_How to complete this task_
Restate word for word only the lines running from the one with "The width and" to the end of the data, both ends included. Omit any pictures.

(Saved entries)
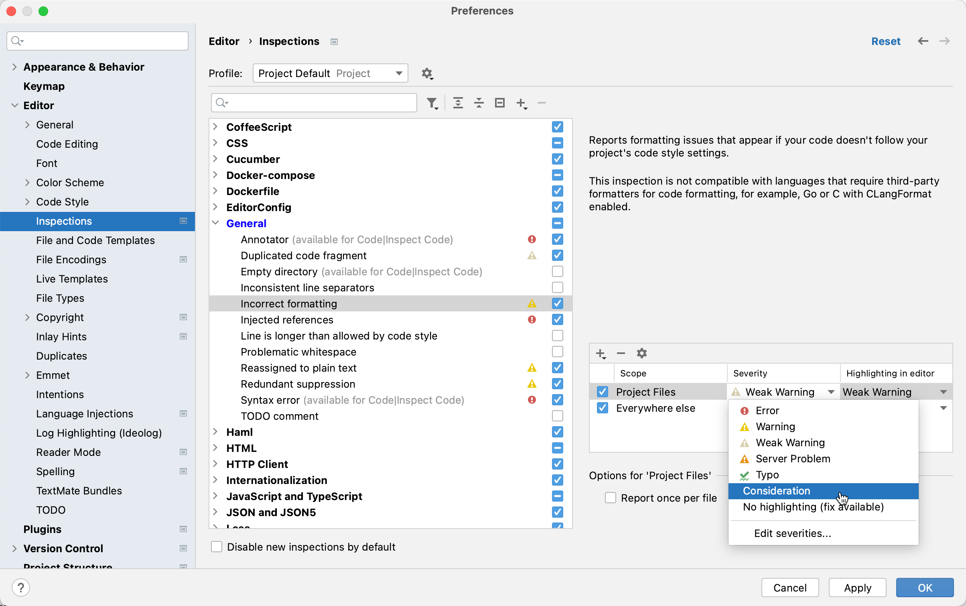The height and width of the screenshot is (606, 966).
Task: Choose Edit severities... menu entry
Action: [x=792, y=533]
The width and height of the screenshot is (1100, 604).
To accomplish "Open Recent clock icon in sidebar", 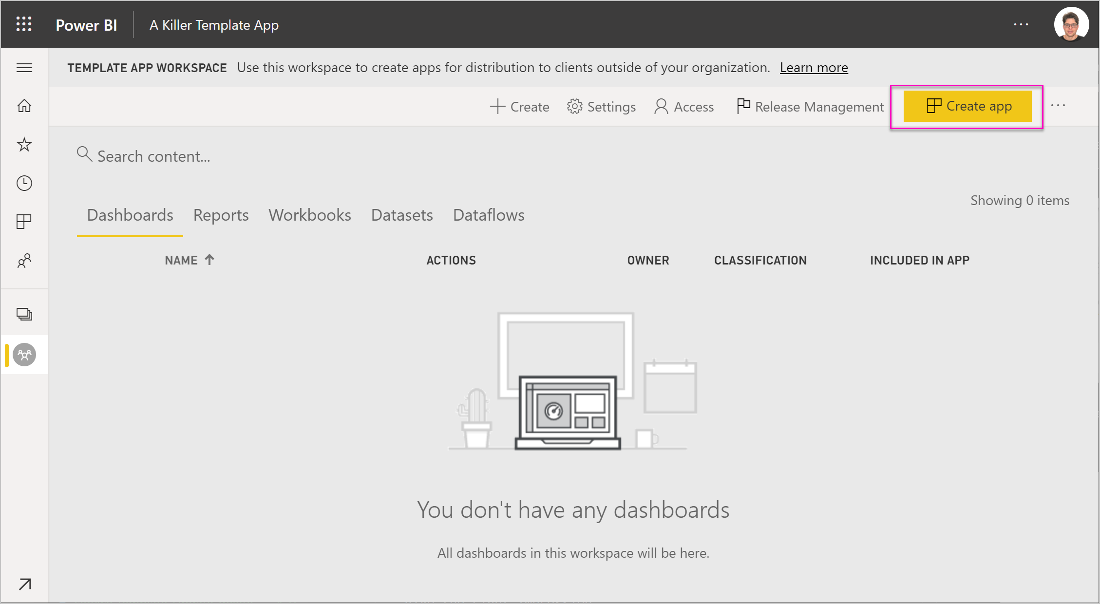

_Response to the task_
The width and height of the screenshot is (1100, 604).
To accomplish "Open Recent clock icon in sidebar", 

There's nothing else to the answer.